_What you are asked to do_: Extract every line below that contains the word "more".

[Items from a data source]
※ ※ ※

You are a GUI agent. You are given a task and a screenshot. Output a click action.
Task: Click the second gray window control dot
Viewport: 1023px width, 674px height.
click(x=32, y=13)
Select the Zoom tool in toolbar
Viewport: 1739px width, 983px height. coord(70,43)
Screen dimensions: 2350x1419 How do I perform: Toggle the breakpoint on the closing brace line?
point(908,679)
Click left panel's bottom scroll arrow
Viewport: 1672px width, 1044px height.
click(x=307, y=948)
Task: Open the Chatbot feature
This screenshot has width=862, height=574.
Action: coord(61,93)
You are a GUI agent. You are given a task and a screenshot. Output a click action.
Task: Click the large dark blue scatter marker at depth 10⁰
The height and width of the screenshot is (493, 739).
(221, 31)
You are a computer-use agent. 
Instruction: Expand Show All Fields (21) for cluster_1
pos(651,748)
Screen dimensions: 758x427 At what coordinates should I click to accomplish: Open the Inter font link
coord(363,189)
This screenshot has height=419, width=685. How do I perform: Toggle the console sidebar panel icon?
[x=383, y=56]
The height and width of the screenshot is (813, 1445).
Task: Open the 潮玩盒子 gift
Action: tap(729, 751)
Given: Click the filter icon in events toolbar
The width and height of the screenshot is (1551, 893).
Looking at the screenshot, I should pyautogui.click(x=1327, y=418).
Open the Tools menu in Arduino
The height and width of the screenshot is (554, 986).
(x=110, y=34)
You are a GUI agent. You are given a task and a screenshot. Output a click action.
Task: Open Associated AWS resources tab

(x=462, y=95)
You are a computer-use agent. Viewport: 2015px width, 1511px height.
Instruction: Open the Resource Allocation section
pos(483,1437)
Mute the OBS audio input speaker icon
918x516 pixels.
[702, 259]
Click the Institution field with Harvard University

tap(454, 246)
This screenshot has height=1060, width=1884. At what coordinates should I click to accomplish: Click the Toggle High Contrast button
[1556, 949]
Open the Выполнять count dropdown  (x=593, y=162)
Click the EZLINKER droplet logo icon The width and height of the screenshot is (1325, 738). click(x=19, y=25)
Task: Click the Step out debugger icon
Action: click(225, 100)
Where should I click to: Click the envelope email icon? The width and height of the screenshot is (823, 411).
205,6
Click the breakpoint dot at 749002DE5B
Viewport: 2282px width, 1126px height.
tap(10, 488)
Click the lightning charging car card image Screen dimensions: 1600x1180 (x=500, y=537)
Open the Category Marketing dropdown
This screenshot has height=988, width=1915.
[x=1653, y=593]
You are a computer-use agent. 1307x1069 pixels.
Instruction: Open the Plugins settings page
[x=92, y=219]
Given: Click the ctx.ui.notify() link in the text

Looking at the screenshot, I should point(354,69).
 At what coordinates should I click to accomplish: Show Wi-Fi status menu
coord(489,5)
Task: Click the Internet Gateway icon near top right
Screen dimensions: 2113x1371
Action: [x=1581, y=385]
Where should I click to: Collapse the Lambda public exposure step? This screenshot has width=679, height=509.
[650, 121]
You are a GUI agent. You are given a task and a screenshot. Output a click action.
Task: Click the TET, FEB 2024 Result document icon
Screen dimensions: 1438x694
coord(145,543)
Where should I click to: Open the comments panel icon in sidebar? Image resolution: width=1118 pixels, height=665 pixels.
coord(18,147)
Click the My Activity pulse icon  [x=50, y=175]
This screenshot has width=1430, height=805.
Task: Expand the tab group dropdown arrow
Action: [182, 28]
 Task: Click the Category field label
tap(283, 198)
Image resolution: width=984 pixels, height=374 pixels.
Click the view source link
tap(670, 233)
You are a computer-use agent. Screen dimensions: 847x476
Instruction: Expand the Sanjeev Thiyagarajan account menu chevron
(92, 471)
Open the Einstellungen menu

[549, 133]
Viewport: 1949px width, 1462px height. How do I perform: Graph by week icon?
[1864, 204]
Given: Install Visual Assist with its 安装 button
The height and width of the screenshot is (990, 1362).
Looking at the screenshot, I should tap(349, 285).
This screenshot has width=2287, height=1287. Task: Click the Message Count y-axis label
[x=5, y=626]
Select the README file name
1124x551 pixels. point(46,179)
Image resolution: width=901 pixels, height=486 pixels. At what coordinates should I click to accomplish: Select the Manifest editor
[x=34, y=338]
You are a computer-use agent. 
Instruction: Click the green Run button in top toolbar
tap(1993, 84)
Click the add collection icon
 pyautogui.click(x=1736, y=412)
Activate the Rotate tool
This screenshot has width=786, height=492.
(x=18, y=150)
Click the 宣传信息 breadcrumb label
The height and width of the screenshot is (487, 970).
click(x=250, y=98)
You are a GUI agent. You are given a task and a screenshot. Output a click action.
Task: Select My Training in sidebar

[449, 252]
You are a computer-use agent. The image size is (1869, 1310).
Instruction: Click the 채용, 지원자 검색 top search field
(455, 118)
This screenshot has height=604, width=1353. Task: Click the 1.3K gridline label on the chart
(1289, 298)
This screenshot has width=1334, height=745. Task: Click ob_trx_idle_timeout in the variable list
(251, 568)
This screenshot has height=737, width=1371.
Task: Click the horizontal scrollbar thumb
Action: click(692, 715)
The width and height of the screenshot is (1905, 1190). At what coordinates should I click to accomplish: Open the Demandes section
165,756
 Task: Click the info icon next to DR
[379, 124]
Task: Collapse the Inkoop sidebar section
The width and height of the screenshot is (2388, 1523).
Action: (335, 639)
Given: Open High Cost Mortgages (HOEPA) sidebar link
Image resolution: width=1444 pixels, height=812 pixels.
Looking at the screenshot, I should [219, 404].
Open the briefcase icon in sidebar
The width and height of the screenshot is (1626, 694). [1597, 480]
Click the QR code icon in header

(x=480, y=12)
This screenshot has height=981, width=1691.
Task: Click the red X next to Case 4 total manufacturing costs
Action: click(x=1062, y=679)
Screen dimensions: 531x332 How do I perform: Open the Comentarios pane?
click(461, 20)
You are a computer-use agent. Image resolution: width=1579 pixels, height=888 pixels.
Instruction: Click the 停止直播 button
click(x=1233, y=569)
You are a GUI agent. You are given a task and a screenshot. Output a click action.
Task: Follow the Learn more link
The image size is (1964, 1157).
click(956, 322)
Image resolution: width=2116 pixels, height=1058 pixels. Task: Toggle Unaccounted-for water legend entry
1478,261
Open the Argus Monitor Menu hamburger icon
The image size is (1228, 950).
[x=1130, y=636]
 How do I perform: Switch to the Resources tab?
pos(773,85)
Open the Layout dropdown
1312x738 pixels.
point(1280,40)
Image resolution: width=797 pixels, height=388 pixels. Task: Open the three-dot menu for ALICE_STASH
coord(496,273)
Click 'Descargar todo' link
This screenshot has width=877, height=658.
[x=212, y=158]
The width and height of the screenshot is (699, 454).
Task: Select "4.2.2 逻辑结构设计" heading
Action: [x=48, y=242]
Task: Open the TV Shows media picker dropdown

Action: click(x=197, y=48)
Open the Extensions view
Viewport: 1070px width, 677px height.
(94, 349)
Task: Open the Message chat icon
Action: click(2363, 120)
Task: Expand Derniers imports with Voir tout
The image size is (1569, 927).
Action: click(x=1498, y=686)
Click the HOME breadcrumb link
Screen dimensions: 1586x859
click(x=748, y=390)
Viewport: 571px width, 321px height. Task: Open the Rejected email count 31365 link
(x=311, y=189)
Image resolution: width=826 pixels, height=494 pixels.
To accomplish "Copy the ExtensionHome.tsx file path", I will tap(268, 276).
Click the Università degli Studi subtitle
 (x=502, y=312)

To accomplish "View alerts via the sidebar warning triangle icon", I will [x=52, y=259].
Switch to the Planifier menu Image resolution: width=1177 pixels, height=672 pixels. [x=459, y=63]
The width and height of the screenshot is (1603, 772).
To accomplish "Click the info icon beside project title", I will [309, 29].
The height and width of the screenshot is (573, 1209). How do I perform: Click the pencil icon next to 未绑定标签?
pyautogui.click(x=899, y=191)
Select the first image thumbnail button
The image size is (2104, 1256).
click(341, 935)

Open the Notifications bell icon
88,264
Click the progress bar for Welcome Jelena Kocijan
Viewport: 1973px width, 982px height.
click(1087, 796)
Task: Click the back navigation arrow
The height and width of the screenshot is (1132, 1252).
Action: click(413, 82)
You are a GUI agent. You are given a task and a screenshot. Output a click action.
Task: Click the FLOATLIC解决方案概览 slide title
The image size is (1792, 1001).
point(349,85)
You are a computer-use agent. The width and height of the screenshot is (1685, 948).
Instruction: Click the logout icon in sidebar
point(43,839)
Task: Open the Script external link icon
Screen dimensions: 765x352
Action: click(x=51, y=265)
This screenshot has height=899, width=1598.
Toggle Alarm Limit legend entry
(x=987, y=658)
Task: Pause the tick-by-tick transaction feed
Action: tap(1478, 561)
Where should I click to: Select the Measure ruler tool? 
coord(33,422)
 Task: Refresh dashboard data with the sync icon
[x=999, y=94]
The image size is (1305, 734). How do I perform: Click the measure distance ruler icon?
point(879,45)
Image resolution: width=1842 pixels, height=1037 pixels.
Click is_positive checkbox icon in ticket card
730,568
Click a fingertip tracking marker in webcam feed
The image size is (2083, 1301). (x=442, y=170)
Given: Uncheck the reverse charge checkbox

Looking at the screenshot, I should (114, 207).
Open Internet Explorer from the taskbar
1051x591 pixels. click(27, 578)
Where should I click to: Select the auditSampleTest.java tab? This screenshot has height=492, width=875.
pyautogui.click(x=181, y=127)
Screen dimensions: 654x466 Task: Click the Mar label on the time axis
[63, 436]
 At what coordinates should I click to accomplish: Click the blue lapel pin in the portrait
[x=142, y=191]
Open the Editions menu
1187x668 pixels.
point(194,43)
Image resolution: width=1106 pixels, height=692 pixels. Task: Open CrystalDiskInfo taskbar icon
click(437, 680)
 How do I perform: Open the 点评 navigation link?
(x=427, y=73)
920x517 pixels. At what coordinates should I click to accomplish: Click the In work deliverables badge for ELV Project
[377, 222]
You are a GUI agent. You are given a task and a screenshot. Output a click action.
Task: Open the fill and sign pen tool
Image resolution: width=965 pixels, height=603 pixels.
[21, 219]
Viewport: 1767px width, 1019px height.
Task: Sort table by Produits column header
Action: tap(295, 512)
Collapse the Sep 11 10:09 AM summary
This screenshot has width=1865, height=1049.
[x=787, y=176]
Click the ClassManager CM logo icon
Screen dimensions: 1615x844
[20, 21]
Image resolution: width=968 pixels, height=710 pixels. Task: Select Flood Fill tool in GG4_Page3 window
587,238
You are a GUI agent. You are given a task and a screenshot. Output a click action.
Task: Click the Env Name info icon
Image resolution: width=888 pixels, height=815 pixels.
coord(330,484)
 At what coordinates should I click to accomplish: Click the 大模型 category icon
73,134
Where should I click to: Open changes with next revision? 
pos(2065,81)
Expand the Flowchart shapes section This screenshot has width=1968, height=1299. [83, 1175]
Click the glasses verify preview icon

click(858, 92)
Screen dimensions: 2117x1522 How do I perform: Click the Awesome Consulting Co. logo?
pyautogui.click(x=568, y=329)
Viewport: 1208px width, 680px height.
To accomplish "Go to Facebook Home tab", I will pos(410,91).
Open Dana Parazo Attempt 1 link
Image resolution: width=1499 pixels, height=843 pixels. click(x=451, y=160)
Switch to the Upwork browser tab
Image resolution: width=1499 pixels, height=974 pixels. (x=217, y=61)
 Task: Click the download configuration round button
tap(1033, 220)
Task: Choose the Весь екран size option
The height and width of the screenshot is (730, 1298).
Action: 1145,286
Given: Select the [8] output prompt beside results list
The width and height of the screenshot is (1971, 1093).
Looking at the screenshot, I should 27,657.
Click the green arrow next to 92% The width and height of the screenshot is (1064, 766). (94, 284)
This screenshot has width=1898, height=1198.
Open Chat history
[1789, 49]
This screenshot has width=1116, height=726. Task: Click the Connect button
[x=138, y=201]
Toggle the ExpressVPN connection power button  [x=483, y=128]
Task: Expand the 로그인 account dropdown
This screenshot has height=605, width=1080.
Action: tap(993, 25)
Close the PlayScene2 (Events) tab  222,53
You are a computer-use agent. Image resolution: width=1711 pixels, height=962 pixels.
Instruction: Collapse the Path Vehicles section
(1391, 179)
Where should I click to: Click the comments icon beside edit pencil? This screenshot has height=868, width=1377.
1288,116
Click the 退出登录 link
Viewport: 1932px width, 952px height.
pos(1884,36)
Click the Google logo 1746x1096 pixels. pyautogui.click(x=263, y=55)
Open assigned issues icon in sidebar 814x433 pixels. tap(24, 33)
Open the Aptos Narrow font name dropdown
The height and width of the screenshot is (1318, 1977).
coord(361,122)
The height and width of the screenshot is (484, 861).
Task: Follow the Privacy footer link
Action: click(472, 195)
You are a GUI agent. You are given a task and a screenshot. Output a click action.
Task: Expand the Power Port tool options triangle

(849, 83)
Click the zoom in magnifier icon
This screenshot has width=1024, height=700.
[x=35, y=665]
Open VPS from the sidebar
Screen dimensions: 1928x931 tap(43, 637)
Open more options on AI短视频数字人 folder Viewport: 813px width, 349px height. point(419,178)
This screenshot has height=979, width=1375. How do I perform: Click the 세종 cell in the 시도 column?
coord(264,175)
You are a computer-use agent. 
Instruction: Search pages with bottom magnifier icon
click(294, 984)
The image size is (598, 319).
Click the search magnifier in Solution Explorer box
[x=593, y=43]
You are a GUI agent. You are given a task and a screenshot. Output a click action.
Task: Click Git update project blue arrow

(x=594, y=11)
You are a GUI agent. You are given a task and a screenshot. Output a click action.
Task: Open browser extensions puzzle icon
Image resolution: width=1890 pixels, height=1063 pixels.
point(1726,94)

※ ※ ※

_Output below_:
Task: Follow the Learn more link
Open more options on AI短视频数字人 folder Viewport: 813px width, 349px height. point(419,178)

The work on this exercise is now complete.